BEGIN Excerpted records

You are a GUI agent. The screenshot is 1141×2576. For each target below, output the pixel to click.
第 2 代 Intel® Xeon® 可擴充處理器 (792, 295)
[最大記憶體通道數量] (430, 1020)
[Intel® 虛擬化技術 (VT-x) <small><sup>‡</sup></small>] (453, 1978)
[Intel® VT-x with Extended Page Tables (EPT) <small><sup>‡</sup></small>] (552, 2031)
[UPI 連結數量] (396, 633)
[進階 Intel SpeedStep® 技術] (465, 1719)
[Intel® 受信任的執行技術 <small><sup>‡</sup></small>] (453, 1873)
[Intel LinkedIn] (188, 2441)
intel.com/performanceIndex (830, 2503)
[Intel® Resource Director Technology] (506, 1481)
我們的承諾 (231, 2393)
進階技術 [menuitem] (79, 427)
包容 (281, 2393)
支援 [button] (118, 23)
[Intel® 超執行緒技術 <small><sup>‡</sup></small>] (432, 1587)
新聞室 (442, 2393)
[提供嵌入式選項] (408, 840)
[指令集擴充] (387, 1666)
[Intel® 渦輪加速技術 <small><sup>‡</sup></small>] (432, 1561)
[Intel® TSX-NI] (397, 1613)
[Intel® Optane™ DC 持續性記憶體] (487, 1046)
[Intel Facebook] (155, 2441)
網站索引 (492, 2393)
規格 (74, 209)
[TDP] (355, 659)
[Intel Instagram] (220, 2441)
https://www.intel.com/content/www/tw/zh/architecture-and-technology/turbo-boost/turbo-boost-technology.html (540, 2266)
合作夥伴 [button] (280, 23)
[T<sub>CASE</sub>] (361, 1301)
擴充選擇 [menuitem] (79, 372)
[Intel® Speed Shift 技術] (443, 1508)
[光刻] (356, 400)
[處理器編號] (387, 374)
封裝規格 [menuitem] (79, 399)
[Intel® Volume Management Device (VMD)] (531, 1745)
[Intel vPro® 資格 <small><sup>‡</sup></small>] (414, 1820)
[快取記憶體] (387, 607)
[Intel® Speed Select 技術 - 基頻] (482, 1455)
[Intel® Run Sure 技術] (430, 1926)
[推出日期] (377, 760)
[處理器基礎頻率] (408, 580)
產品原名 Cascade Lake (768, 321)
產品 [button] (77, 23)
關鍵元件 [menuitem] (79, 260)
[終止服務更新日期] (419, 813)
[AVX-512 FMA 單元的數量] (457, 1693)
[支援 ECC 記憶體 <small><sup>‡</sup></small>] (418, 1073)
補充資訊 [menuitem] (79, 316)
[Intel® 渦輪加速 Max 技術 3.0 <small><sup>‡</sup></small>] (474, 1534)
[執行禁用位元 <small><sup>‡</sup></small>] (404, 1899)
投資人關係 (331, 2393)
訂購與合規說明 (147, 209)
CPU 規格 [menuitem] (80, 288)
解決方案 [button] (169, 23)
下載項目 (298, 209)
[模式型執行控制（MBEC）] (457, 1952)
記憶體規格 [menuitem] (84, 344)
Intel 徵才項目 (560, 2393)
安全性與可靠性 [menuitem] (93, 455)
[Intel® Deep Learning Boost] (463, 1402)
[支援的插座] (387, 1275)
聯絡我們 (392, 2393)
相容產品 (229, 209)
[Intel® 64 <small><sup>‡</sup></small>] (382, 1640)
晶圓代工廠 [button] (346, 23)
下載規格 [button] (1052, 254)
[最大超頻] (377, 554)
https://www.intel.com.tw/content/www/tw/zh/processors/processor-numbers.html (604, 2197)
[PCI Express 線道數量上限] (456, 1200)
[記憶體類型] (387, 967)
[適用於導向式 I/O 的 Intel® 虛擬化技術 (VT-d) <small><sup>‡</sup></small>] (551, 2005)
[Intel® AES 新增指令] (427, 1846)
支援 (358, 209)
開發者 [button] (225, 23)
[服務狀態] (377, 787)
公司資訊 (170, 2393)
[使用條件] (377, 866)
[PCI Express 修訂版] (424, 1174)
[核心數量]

END Excerpted records

▶ **Task goal**
Write out exactly the lines above between the line with "[Intel® Volume Management" and the line with "安全性與可靠性 [menuitem] (93, 455)", inclusive, and nothing beyond them.

▶ **Written answer**
[Intel® Volume Management Device (VMD)] (531, 1745)
[Intel vPro® 資格 <small><sup>‡</sup></small>] (414, 1820)
[快取記憶體] (387, 607)
[Intel® Speed Select 技術 - 基頻] (482, 1455)
[Intel® Run Sure 技術] (430, 1926)
[推出日期] (377, 760)
[處理器基礎頻率] (408, 580)
產品原名 Cascade Lake (768, 321)
產品 [button] (77, 23)
關鍵元件 [menuitem] (79, 260)
[終止服務更新日期] (419, 813)
[AVX-512 FMA 單元的數量] (457, 1693)
[支援 ECC 記憶體 <small><sup>‡</sup></small>] (418, 1073)
補充資訊 [menuitem] (79, 316)
[Intel® 渦輪加速 Max 技術 3.0 <small><sup>‡</sup></small>] (474, 1534)
[執行禁用位元 <small><sup>‡</sup></small>] (404, 1899)
投資人關係 (331, 2393)
訂購與合規說明 (147, 209)
CPU 規格 [menuitem] (80, 288)
解決方案 [button] (169, 23)
下載項目 (298, 209)
[模式型執行控制（MBEC）] (457, 1952)
記憶體規格 [menuitem] (84, 344)
Intel 徵才項目 (560, 2393)
安全性與可靠性 [menuitem] (93, 455)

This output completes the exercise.